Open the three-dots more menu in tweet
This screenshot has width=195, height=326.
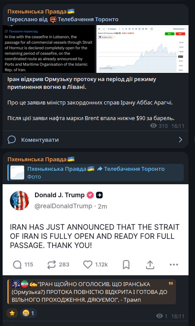[174, 264]
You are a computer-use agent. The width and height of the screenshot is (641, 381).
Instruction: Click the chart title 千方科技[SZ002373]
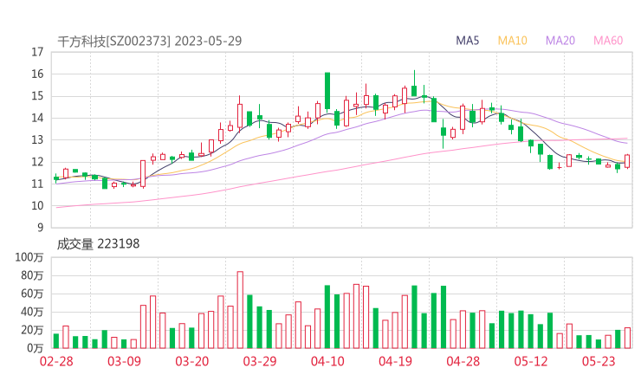[114, 41]
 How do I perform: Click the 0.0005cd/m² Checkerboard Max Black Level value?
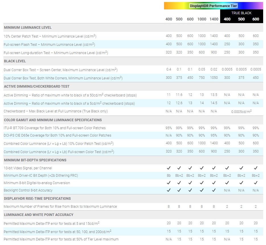pyautogui.click(x=241, y=112)
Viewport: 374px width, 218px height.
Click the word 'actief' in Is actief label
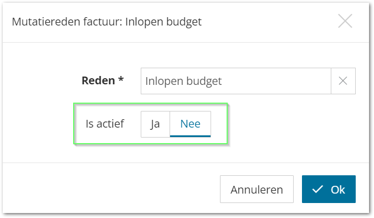[110, 124]
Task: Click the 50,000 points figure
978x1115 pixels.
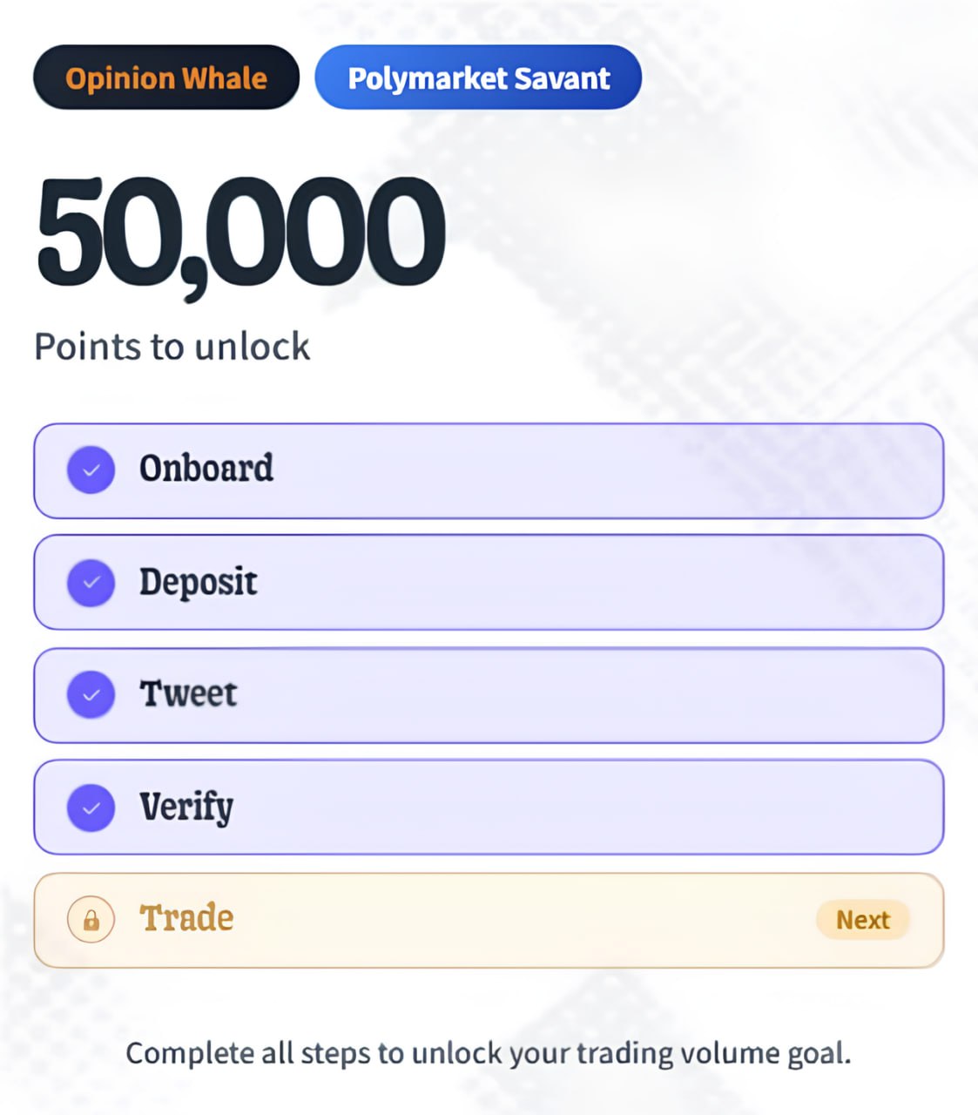Action: pos(240,233)
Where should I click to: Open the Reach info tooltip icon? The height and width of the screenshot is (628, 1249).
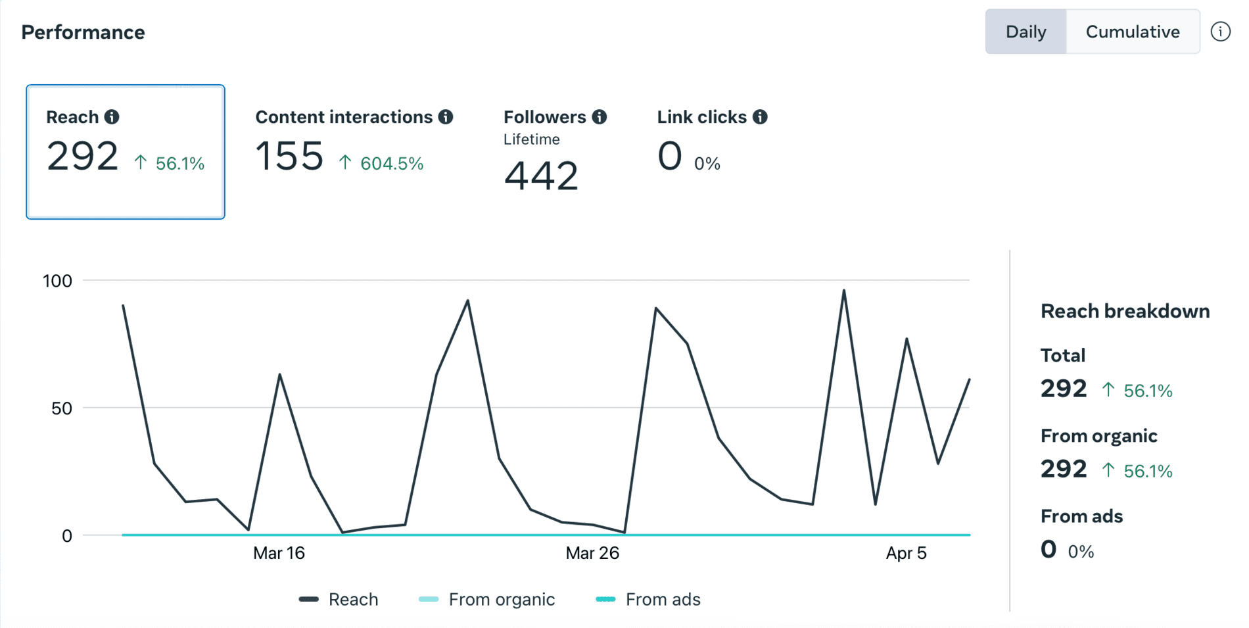pos(112,116)
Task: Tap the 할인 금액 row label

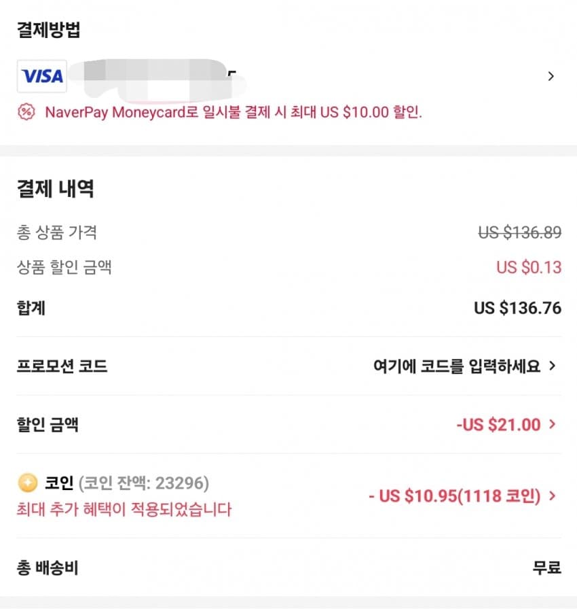Action: point(48,425)

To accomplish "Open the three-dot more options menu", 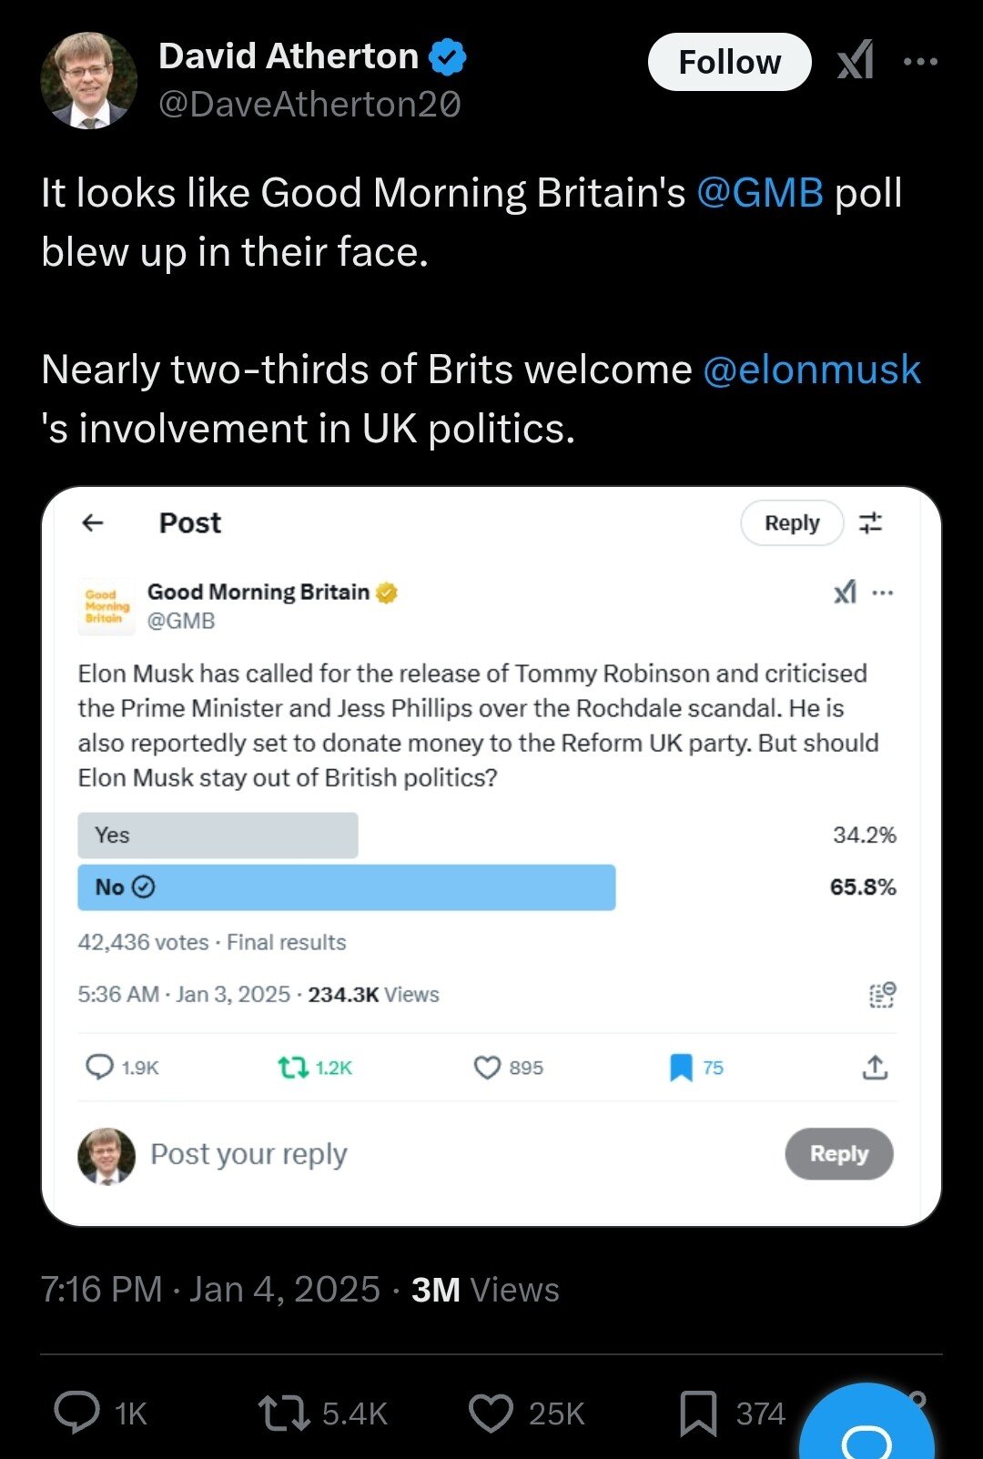I will coord(920,62).
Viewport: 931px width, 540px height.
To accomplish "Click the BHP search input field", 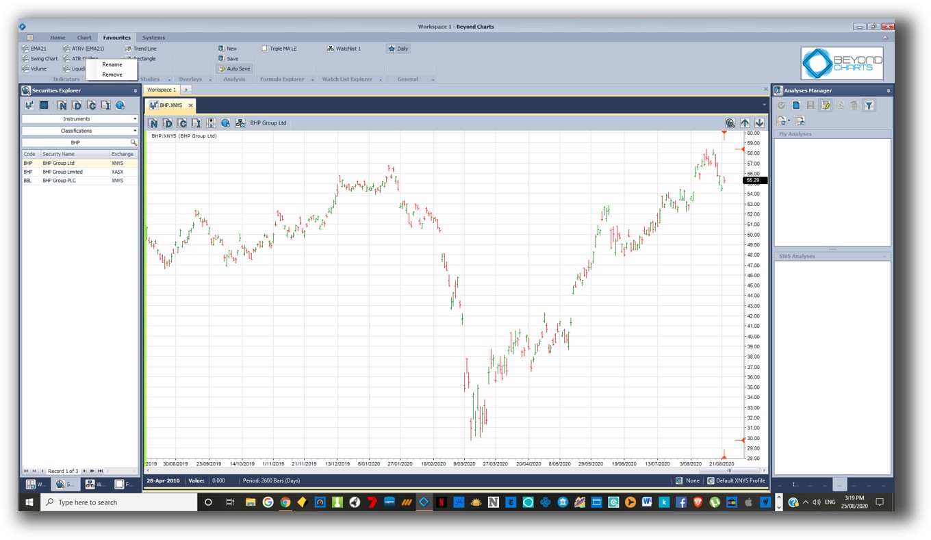I will [x=75, y=142].
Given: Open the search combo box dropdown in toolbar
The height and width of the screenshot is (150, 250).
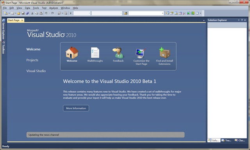Looking at the screenshot, I should click(163, 13).

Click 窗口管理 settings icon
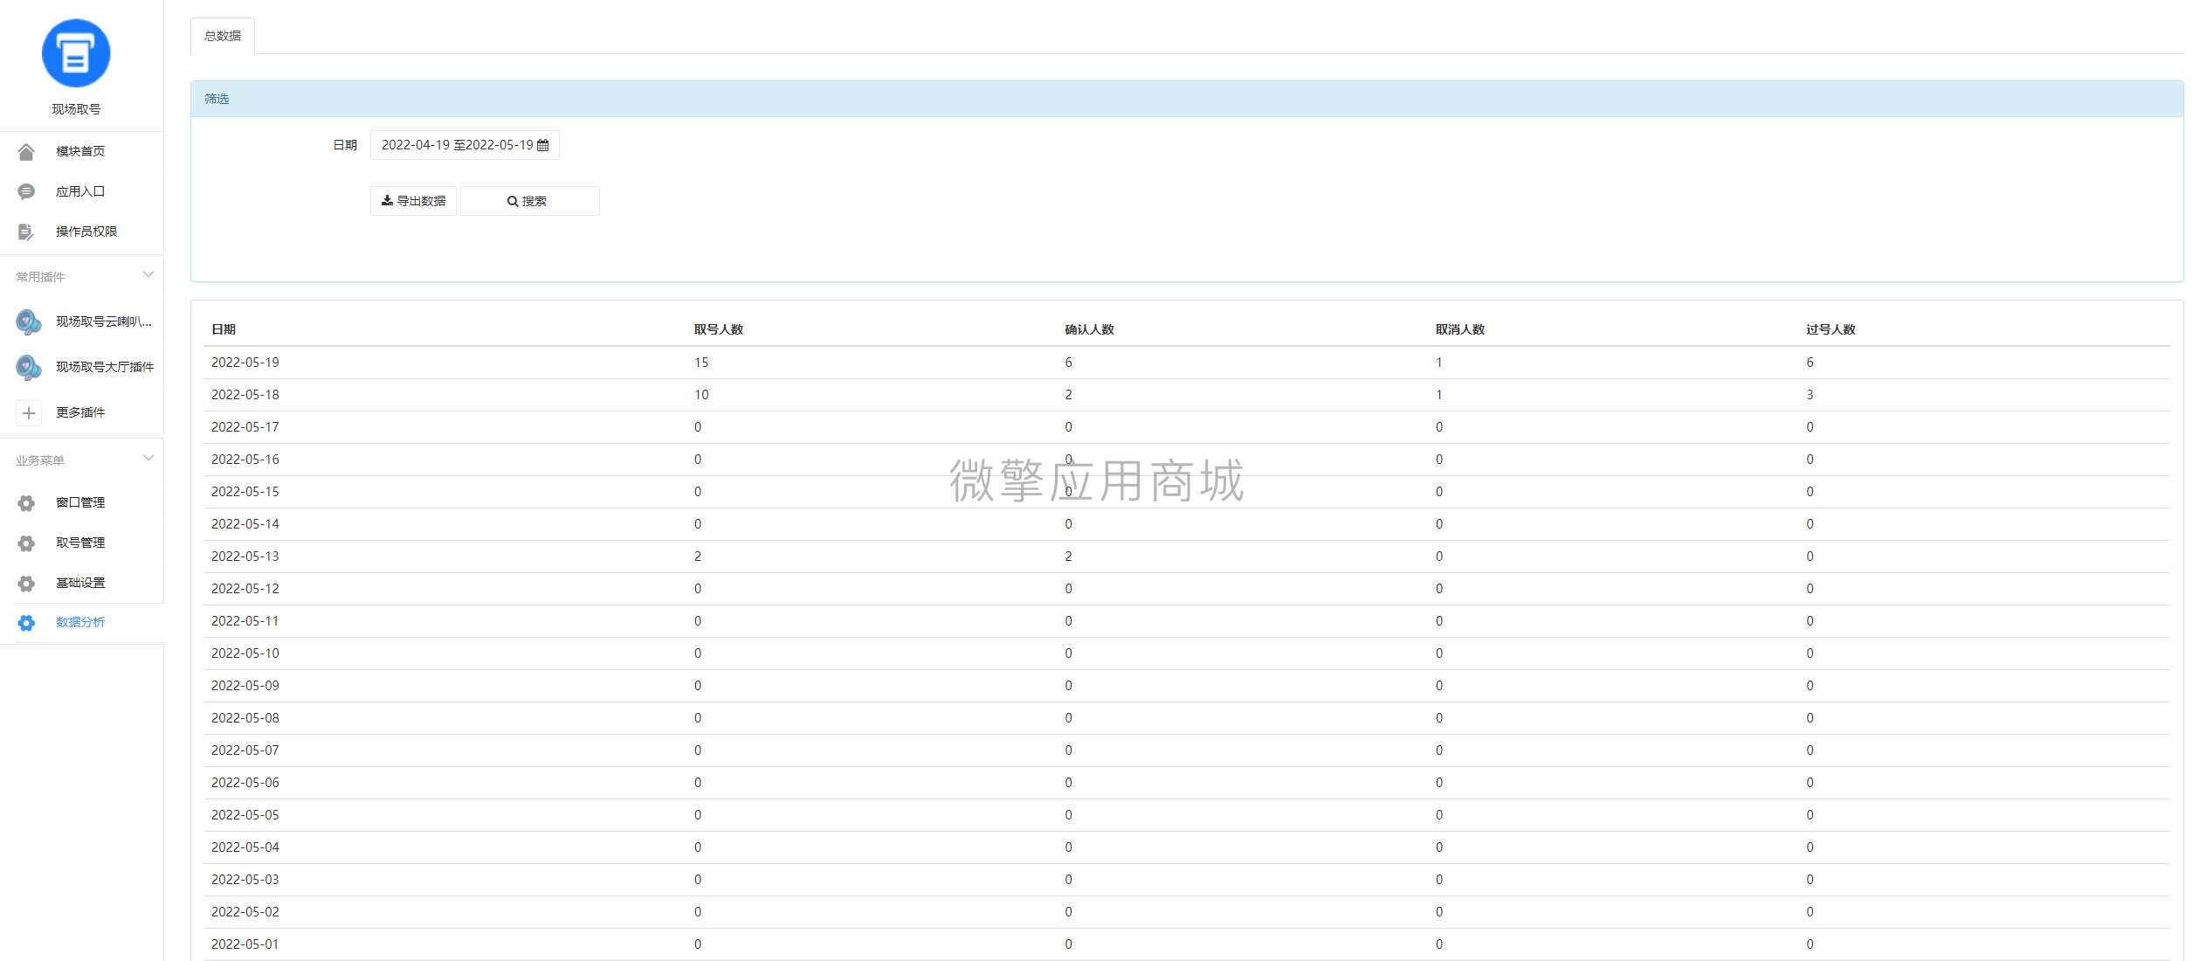coord(26,502)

┄┄┄┄┄┄┄┄┄┄

• What you are asked to do:
Your response should contain each line of the listing in which the word "Viewport" occurs.

• Exercise output:
Viewport: 374px width, 218px height.
Viewport: 931px width, 540px height.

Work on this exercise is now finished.